## Vorliegender Text
——

Hagelschlag, Starkregen mit Überflutungsgefahr und Sturmböen. Bei organisierten Gewitterlinien sind auch Windböen über Tempo 100 denkbar. Und selbst einzelne Tornados können dabei nicht ganz ausgeschlossen werden.
Woher kommt dieses enorme Zerstörungspotenzial?
Grundsätzlich liegt das natürlich an der Energie, die solche extrem heißen Luftmassen mit sich bringen. Vor den heftigen Unwettern sind ja erst einmal reihenweise Temperaturrekorde geknackt worden. Der hochexplosive Luftmassen-Cocktail hat darüber hinaus - je nach der Höhenstufe - tatsächlich unterschiedliche Ursprungsorte. Teilweise mit sehr viel Feuchtigkeit versehene Mittelmeerluft in den unteren Schichten. Und Warmluft aus Afrika bis fast schon in die Randtropen. Und diese Schichtung macht die Situation über den reinen Energiegehalt hinaus so extrem gefährlich. Haben sich nämlich erst einmal Gewitterkomplexe gebildet, dann steigen diese sehr hoch und rasch in die Atmosphäre und verstärken sich dabei mehr und mehr.
Was sollte man beachten, wenn man in ein Unwetter gerät?
Nach Möglichkeit sollte man sich nicht im Freien und unter Bäumen aufhalten, sondern stattdessen feste Behausungen aufsuchen. Wenn man tatsächlich auf einer offenen Fläche in ein Gewitter kommt, sollte man sich möglichst klein am Boden zusammenkauern. Und natürlich gilt: keine Regenschirme benutzen! Erst recht keine mit Metall.

——

## Rohdaten
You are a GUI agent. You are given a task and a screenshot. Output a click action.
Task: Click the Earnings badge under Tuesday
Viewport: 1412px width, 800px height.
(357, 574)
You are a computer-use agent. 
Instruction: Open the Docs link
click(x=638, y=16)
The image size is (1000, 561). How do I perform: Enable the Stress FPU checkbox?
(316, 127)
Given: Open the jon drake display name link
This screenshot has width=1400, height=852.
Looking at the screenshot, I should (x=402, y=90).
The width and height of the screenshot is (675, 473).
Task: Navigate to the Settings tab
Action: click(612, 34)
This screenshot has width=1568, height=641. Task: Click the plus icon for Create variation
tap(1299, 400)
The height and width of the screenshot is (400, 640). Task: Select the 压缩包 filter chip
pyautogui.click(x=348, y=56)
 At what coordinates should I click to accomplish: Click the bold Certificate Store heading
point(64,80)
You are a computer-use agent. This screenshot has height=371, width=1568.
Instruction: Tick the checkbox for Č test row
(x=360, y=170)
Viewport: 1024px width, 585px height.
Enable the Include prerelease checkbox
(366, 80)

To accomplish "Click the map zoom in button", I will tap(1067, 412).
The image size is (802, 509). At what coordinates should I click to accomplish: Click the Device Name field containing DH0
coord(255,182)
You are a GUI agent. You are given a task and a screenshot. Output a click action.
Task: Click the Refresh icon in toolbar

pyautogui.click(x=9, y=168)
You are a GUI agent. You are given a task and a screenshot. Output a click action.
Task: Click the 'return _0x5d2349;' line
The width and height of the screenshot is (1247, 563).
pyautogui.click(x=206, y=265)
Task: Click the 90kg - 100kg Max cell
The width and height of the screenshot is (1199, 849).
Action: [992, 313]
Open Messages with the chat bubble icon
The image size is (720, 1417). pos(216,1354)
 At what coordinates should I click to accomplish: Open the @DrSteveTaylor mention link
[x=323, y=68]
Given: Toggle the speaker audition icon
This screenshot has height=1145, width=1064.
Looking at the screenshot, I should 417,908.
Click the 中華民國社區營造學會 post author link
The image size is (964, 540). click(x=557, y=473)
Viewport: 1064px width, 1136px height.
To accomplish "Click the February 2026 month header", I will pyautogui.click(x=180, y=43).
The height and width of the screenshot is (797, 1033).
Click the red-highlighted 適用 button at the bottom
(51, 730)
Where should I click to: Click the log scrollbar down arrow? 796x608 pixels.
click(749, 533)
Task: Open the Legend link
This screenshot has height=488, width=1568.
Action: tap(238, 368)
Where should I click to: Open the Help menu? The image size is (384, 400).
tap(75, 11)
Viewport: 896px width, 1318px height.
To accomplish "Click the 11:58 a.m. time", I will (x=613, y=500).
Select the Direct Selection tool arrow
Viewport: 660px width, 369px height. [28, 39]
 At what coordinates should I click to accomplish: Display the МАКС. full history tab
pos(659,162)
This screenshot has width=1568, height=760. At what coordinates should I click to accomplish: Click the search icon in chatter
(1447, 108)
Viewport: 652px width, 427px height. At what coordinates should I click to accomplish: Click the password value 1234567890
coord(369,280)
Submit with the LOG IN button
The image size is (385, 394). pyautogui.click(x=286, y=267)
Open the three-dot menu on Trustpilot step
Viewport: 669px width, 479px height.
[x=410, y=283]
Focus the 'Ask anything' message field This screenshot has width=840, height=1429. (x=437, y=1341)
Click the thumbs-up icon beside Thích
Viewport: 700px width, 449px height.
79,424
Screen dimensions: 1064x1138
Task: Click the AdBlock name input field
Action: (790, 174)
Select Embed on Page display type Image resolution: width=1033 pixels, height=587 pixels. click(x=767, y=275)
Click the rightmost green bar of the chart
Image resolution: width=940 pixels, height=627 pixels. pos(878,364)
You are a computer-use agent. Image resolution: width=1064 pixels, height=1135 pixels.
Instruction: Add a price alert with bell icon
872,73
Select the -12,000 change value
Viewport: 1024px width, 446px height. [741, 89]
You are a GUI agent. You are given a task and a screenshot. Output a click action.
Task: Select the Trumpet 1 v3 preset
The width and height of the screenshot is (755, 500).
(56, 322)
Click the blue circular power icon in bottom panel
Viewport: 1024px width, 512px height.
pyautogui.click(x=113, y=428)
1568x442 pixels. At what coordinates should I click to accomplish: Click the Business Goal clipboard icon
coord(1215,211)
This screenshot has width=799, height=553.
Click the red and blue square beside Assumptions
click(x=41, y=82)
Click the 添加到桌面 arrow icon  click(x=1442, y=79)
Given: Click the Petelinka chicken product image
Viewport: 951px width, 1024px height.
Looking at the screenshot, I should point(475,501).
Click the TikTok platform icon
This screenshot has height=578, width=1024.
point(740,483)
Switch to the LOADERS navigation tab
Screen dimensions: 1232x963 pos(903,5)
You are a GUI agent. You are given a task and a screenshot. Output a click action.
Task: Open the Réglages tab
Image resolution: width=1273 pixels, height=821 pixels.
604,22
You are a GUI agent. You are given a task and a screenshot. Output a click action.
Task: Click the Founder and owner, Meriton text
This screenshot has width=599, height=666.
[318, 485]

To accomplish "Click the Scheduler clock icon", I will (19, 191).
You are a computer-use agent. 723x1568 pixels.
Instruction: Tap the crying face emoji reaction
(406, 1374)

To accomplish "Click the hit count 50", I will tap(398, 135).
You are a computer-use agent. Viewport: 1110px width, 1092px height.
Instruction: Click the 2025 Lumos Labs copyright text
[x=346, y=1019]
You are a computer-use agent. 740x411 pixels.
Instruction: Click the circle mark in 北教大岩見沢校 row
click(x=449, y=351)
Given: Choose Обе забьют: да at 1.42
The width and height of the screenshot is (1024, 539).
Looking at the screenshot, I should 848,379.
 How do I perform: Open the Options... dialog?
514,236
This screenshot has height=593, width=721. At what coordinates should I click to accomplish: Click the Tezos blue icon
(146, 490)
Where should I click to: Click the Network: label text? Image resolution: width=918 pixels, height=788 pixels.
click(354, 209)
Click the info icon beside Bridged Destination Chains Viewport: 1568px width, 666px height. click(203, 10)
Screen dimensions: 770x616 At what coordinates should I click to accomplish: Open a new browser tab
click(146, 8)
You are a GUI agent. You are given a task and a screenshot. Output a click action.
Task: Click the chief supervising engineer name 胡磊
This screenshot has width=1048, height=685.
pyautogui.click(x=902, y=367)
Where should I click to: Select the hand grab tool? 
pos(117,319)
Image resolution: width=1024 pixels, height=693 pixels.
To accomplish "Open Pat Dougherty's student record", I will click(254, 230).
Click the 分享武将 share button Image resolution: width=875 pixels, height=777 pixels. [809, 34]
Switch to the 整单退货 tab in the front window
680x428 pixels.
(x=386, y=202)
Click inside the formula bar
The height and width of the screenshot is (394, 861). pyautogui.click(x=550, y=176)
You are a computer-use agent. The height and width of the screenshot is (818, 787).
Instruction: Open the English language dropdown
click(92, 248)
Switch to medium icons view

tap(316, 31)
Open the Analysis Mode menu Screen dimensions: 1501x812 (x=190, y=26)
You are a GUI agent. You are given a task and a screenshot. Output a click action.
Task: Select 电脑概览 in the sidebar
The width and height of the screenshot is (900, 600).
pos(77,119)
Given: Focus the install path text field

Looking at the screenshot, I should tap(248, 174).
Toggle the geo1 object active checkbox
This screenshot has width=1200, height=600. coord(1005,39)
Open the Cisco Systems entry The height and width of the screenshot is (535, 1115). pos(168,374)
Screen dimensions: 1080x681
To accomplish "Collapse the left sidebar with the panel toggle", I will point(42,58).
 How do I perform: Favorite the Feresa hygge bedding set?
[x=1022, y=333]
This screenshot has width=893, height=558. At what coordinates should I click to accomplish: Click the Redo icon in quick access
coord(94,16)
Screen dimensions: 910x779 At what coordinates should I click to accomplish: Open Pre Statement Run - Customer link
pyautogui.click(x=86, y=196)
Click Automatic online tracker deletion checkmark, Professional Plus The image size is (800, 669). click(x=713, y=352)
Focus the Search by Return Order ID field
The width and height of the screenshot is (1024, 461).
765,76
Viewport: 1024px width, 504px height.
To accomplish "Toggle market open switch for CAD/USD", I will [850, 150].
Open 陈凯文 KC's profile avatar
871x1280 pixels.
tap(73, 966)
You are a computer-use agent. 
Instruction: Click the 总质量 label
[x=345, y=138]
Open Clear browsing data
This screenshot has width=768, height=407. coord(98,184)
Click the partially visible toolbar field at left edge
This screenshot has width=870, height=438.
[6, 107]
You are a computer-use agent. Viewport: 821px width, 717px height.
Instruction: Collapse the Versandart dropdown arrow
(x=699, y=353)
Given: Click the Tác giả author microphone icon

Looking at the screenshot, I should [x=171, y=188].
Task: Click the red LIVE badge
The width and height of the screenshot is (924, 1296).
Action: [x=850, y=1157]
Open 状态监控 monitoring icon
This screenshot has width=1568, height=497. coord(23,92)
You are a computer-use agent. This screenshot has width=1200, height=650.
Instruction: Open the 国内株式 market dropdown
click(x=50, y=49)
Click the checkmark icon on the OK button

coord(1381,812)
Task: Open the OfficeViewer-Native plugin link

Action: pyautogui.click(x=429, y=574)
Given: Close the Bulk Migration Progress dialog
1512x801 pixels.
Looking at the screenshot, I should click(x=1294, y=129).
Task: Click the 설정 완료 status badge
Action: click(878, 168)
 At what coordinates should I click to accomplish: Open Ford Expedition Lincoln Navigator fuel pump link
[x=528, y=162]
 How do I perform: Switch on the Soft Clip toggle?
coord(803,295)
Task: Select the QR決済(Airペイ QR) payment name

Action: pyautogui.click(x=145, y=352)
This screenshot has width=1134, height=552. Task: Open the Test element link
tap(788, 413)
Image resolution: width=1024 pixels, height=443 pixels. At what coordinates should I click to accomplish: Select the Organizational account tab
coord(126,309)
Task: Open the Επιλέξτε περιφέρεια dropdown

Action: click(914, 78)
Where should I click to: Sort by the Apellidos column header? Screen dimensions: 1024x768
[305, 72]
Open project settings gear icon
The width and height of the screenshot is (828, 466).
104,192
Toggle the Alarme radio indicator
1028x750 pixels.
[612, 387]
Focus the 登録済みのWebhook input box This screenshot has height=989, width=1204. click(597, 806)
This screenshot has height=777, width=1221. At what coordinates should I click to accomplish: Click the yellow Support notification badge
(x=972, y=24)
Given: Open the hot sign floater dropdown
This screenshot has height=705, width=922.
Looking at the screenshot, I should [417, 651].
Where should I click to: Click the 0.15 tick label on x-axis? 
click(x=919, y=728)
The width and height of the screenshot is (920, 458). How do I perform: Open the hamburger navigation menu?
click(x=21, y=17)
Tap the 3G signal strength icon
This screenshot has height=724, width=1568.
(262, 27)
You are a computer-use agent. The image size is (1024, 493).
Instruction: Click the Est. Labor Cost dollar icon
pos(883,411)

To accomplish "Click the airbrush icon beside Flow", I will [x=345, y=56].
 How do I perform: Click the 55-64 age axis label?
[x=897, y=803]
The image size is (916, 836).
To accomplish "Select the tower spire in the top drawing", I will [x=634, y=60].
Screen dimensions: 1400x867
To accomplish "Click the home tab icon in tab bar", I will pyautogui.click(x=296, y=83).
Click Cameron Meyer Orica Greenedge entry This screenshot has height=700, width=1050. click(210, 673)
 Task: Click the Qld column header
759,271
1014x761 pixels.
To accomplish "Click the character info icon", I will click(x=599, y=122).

——

## Gefordert
Gib den Text über Unwetter vollständig und ohne jede Änderung wieder aus.

## Ergebnis
Hagelschlag, Starkregen mit Überflutungsgefahr und Sturmböen. Bei organisierten Gewitterlinien sind auch Windböen über Tempo 100 denkbar. Und selbst einzelne Tornados können dabei nicht ganz ausgeschlossen werden.
Woher kommt dieses enorme Zerstörungspotenzial?
Grundsätzlich liegt das natürlich an der Energie, die solche extrem heißen Luftmassen mit sich bringen. Vor den heftigen Unwettern sind ja erst einmal reihenweise Temperaturrekorde geknackt worden. Der hochexplosive Luftmassen-Cocktail hat darüber hinaus - je nach der Höhenstufe - tatsächlich unterschiedliche Ursprungsorte. Teilweise mit sehr viel Feuchtigkeit versehene Mittelmeerluft in den unteren Schichten. Und Warmluft aus Afrika bis fast schon in die Randtropen. Und diese Schichtung macht die Situation über den reinen Energiegehalt hinaus so extrem gefährlich. Haben sich nämlich erst einmal Gewitterkomplexe gebildet, dann steigen diese sehr hoch und rasch in die Atmosphäre und verstärken sich dabei mehr und mehr.
Was sollte man beachten, wenn man in ein Unwetter gerät?
Nach Möglichkeit sollte man sich nicht im Freien und unter Bäumen aufhalten, sondern stattdessen feste Behausungen aufsuchen. Wenn man tatsächlich auf einer offenen Fläche in ein Gewitter kommt, sollte man sich möglichst klein am Boden zusammenkauern. Und natürlich gilt: keine Regenschirme benutzen! Erst recht keine mit Metall.